The above intelligent gang mould piece connect for the existing network compatibility, be provided with intelligently parsing device Sdns, the intelligently parsing device is a logical device, and the request that can judge application program is common domain name, digital domain or the identification code of networking certainly, be common domain name, by DNS inquiry IP address; Be digital domain, by the DDNS query note, resolver can judge also that DDNS sends here replys IP address or other URI; If RID coding, by the Sdns query note, corresponding, Sdns is exactly an improved DNS, can resolve common domain name, digital domain and also have the RID coding, relevant information is forwarded on the relevant root name server, inquires about the resource record of this domain name correspondence, return to the intelligently parsing device.
Intelligence computation of the present invention is meant the cloud computing of differentiated control, fully rationally utilize the calculation resources of each intelligent terminal, owing to had ID authentication and intelligence to connect, manager can manage the computational resource of each networked devices and intelligent terminal safely and efficiently, realizes the real cloud computing system that can effectively manage with load balancing.Described intelligent management refers to the hierarchically organized and management magnanimity resource that energy is flexible and efficient, ensures application security and priority, improves network efficiency and manageability.The current standard of following according to the existing network framework, most computer network all adopts the hierarchy type structure, be about to a computer network and be divided into some levels, be in high-level system and only be interface and function that the system that utilizes lower level provides, need not understand algorithm and agreement that low layer realizes that this function adopts; Lower level also only is to use the parameter that sends from higher-level system, the independence that Here it is between level.Because this independence has been arranged, each module between level can replace with a new module, as long as new module and old module have identical functions and interface, even algorithm and agreement that they use are all different.Therefore the introducing from Intelligent Recognition, intelligent connection, intelligence computation and the intelligent management module of networking does not influence the existing network framework, and because better fail safe and manageability, more can ensure the efficiency of service of network and differentiated control and the service that realizes according to artificial intelligence priority.
Embodiment
Below in conjunction with embodiment the present invention is done and to specify:
Described from networking, by adopting RID coding and combination key system, directly use the client name that defines with the RID coding as the network address and PKI, adopt combination key system and artificial intelligence computing, identity and natural quality that can oneself proof oneself, connect by the artificial intelligence computing simultaneously and optimize and management, according to address properties, priority and add up and control connection resource and efficient in the artificial intelligence mode, rationally adjust address group and attribute, ensure the rational management of resources effective management and Distributed Calculation, thereby formed the intelligent connected networks of brand-new self identity and automatic connection management.In the header of network communication protocol, increased self identity and safety management, before transfer of data, carried out original address checking, guaranteed and realize credible the connection, liberated the safety verification burden of the application layer realization of original needs based on the RID coding; Can realize direct routing function and not need domain name mapping; In the definition of RID coding for having given specific attribute in the network address, make a large amount of transducers and intelligent terminal can both insert intelligent network and accept management, by artificial intelligence technology can automatic batch detection and safeguard the operation of these smart machines, can also be according to the log of these equipment of statistics, automatically be they classification by mathematical methods such as fuzzy clusterings, adjust working method and response priority, add up connection resource and efficient in the artificial intelligence mode, rationally adjust address group and attribute, ensure the rational management of resources effective management and cloud computing, thereby formed brand-new intelligent connected networks.Intelligent network has been introduced in perception, resource, intelligence connection and control, is that next generation network merges and the backbone technology that develops mutually.

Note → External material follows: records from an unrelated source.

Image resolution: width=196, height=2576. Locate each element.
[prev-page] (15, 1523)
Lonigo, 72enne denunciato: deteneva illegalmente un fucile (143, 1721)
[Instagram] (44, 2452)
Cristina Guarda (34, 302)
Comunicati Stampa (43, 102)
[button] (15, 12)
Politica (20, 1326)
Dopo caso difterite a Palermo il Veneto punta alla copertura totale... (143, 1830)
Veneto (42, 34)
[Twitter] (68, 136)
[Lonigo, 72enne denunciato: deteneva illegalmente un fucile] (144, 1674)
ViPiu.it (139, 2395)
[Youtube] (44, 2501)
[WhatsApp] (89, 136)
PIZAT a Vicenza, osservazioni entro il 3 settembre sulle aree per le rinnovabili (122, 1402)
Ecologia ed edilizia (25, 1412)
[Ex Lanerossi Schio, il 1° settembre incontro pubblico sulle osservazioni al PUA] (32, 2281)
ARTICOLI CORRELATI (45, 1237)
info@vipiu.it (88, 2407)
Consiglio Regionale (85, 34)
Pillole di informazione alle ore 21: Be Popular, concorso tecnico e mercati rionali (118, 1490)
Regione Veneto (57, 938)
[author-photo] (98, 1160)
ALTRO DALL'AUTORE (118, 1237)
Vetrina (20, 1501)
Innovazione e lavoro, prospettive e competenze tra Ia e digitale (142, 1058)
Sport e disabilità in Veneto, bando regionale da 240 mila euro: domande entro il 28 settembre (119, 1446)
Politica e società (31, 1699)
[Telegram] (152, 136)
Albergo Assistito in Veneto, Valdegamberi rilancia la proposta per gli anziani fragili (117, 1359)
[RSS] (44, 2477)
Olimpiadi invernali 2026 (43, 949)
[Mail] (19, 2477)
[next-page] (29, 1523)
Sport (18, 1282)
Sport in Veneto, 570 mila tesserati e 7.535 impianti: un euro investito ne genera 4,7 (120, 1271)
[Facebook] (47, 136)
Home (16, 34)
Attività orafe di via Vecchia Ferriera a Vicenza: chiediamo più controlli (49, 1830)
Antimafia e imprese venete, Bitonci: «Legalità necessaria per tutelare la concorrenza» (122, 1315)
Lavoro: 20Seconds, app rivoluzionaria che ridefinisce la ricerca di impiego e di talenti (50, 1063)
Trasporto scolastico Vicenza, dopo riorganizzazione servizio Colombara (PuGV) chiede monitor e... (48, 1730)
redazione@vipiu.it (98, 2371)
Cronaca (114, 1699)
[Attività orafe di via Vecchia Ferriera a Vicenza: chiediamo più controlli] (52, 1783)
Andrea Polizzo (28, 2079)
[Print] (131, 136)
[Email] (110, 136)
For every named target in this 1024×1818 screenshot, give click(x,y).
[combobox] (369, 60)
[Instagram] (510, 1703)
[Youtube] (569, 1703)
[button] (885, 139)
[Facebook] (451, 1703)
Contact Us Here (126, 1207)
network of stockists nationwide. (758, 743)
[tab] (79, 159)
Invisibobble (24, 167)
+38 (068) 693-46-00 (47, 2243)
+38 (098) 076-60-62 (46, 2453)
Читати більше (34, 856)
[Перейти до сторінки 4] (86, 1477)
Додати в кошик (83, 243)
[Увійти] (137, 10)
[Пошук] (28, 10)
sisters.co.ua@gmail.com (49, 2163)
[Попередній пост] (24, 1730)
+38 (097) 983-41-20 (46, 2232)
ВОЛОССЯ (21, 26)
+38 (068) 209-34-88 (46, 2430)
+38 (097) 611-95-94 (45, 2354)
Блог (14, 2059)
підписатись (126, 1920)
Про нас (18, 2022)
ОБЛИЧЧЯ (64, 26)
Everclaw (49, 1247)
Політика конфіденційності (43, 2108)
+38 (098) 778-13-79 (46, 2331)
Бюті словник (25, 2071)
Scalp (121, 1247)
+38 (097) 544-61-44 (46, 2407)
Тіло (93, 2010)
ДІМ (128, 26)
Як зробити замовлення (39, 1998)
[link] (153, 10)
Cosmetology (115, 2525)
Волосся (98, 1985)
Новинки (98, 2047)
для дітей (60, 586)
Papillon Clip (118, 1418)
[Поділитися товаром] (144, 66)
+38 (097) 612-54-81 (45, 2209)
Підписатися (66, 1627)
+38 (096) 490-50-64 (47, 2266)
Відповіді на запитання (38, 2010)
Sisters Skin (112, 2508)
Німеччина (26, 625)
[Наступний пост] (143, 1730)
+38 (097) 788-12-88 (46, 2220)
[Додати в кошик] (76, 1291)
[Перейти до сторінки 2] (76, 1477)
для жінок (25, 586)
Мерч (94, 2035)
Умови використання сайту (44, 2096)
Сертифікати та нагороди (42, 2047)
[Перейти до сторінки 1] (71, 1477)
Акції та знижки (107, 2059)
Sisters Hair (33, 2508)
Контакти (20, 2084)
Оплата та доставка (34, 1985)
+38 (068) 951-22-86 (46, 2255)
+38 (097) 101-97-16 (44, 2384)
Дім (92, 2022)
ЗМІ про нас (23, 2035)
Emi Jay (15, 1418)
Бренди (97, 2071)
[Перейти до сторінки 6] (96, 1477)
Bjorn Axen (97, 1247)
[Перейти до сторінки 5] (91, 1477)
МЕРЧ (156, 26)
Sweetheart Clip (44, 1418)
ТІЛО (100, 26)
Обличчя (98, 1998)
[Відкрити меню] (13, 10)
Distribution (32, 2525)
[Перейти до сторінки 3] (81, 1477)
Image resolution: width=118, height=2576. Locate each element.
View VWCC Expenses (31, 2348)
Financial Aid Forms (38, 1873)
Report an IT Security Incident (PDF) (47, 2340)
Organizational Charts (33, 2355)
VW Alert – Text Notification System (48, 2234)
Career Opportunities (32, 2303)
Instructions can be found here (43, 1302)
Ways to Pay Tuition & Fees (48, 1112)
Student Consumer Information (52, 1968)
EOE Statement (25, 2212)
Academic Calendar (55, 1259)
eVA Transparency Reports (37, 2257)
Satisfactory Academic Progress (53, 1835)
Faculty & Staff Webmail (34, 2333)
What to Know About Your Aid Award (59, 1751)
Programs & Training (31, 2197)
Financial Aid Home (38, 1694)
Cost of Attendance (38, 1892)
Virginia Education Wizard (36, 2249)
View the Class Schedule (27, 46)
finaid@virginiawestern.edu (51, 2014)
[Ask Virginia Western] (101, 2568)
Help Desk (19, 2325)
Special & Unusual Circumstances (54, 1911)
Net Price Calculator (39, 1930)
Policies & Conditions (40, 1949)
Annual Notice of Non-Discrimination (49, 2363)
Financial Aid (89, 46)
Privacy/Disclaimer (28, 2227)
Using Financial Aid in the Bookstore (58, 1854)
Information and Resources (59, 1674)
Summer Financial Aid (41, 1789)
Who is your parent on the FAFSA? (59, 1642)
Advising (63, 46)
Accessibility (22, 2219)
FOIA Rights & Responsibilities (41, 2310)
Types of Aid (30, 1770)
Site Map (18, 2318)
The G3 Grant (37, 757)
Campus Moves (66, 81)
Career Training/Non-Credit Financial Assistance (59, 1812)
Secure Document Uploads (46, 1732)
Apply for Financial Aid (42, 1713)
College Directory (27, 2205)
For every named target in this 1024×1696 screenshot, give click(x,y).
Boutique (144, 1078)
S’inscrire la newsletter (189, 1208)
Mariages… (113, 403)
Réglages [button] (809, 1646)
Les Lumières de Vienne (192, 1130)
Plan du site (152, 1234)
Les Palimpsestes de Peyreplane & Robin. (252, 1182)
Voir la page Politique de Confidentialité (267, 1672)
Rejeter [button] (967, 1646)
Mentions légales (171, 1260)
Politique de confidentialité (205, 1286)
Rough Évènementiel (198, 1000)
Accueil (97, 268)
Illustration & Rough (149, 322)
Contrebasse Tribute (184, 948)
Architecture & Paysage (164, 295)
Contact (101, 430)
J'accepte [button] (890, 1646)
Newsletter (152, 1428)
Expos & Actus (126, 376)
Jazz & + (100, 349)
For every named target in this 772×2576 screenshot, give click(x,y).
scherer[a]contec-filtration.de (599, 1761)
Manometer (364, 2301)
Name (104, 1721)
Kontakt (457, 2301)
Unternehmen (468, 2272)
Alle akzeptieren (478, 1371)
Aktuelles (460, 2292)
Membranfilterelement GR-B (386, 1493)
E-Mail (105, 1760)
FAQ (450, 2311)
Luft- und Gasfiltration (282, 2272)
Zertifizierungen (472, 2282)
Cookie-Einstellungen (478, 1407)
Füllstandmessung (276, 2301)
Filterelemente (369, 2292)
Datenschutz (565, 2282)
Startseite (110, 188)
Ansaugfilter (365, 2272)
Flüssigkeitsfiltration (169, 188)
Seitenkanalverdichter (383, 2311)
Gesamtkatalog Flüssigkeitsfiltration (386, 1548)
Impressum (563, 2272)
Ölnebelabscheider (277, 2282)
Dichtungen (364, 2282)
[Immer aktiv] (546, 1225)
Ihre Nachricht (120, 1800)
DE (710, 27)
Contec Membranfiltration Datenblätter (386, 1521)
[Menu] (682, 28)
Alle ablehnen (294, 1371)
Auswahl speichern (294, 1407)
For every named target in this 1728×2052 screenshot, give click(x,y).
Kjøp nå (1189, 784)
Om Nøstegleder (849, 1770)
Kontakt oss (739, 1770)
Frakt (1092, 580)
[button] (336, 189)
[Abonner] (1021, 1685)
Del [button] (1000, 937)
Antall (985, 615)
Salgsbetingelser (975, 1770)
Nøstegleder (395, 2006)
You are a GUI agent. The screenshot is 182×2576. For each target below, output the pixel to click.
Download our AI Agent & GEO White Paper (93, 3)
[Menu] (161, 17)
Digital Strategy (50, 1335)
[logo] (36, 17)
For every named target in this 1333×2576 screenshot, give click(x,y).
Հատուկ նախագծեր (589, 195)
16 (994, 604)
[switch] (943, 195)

In the networking safety certification, adopt combination key dynamic security management system, be that the RID coding adopts principal mark to know as management, manage some attached son signs, the user is by after examining, one be will have and the private key SK corresponding and the safe networking hardware UK of safety certification and enciphering and deciphering algorithm stored with user's principal mark knowledge U_RID, all safety certifications all rely on secure hardware UK and finish, and reach safety encipher end to end, and are very complete.Simultaneously in order to ensure other non-client device that comprises secure hardware, the user need login backstage master's safety management system CAM with the secure hardware UK of oneself, after hardware security authentication end to end, the user can set the equipment that comprises unique identifier SN and the term of validity, access times, service condition and the purposes that oneself will use, and the PIN that sets up on their own of user and the digest value of SN, CAM will produce an initial synchronisation sign indicating number SF according to these data so, issue the user with note or other network channel.SF is divided into two parts, and SFH is a synchronizer, and SFL is the identification code of checking synchronizer operation result.
When the user passes through to install client software or browser login specific transactions system on appointed equipment; if business service system AP differentiates whether this equipment registers and in effective range; AP can return a random number R ND and the principal mark of oneself is known AP_RID; business tine and signature; operation interface will point out the user to import correct PIN and SF; PIN then; SN; the digest value of SF and RND can be used the public key encryption corresponding with AP_RID to send to AP; after AP solves data by secure hardware; by obtaining the digest value of existing user PIN and SN among the CAM; again with SFH and the RND computing that makes an abstract; confirmation and ratify the user and carry out business operation by this equipment after; AP will be AP_RID affix U_RID and SN as new logo N_RID; send to CAM; the CAM checking is errorless; to the private key SK with this new logo N_RID correspondence be used by U_RID; AP_RID; the protection key K P that the result of the digest value of SN and PIN and the common computing of SFH generates encrypts; together with private key SK the ciphertext of SFL as a result of SFH computing is sent to client device; when each client device need use private key SK; to point out the user to import PIN; then according to U_RID; AP_RID; the protection key K P decrypted private key SK that the result of the digest value of SN and PIN and the common computing of SFH generates; and with private key SK to the SFH computing; whether judged result conforms to SFL, thereby judges whether private key SK is correctly deciphered.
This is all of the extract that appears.